A autenticação em duas etapas (2FA) é hoje uma das principais barreiras contra golpes em contas digitais. Instituições financeiras costumam ativá-la no primeiro acesso a internet banking e apps, e também em operações sensíveis. A medida reduz a incidência de phishing e o roubo de credenciais ao exigir uma confirmação adicional além da senha.

Existem diferentes formas de 2FA: códigos de uso único enviados por SMS, notificações push que exigem aprovação no celular, aplicativos que geram senhas temporárias e métodos biométricos, como impressão digital e reconhecimento facial.
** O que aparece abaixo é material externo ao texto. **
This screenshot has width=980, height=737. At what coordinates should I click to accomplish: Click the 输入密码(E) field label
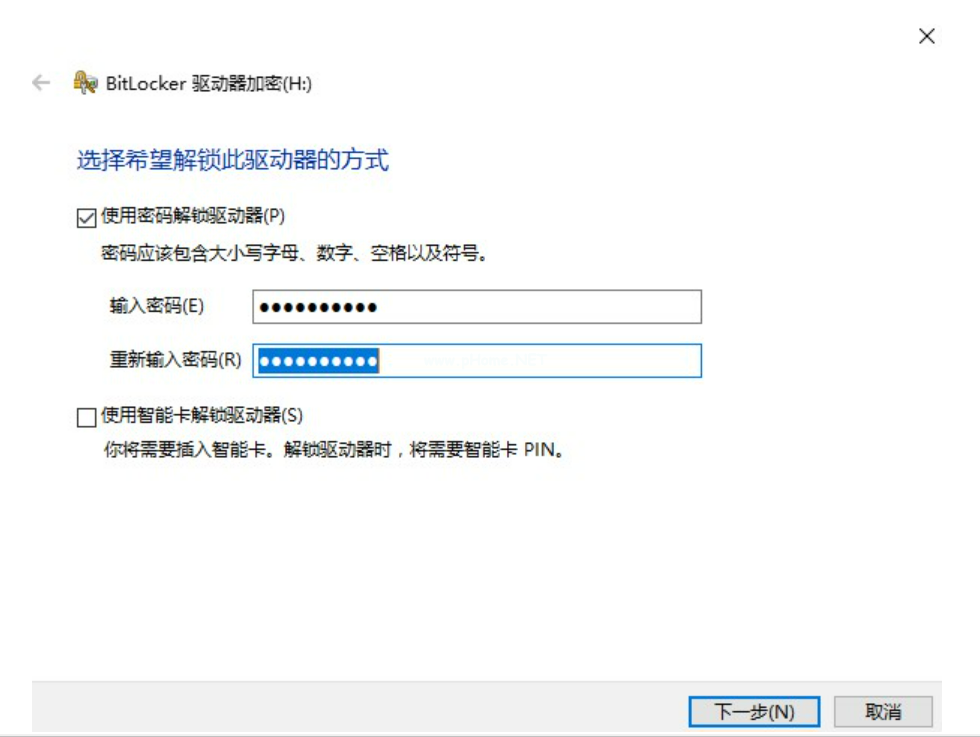pyautogui.click(x=157, y=306)
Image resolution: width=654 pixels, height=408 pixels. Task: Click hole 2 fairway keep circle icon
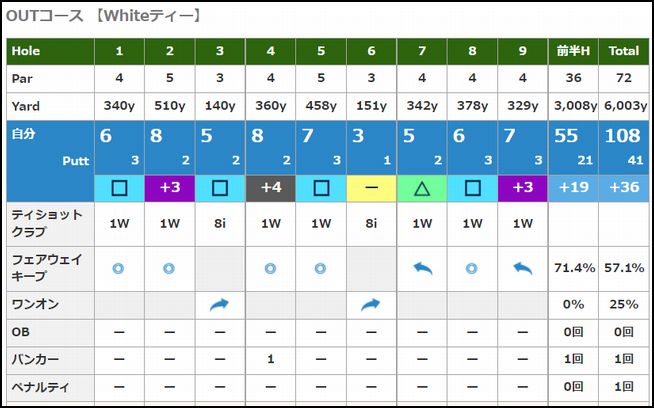point(170,268)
Alguns bancos oferecem soluções próprias — geradores de token embutidos no app, por exemplo — enquanto outros combinam várias camadas.

O método por SMS é o mais difundido, mas tem limitações: em caso de roubo do aparelho ou clonagem do chip, as mensagens podem ser interceptadas. Por isso especialistas recomendam medidas complementares — bloquear o chip com PIN, ocultar notificações na tela de bloqueio, proteger o e‑mail cadastrado e ativar mecanismos extras que o banco oferecer.

Além da proteção ao usuário, há consequência econômica e institucional quando bancos e plataformas não protegem adequadamente as contas: aumento de fraudes, custos operacionais e perda de confiança dos clientes. Reguladores e instituições têm papel na definição de padrões mínimos de multifator e na comunicação clara sobre riscos; ao consumidor cabe ativar todas as camadas disponíveis e verificar as orientações do seu banco.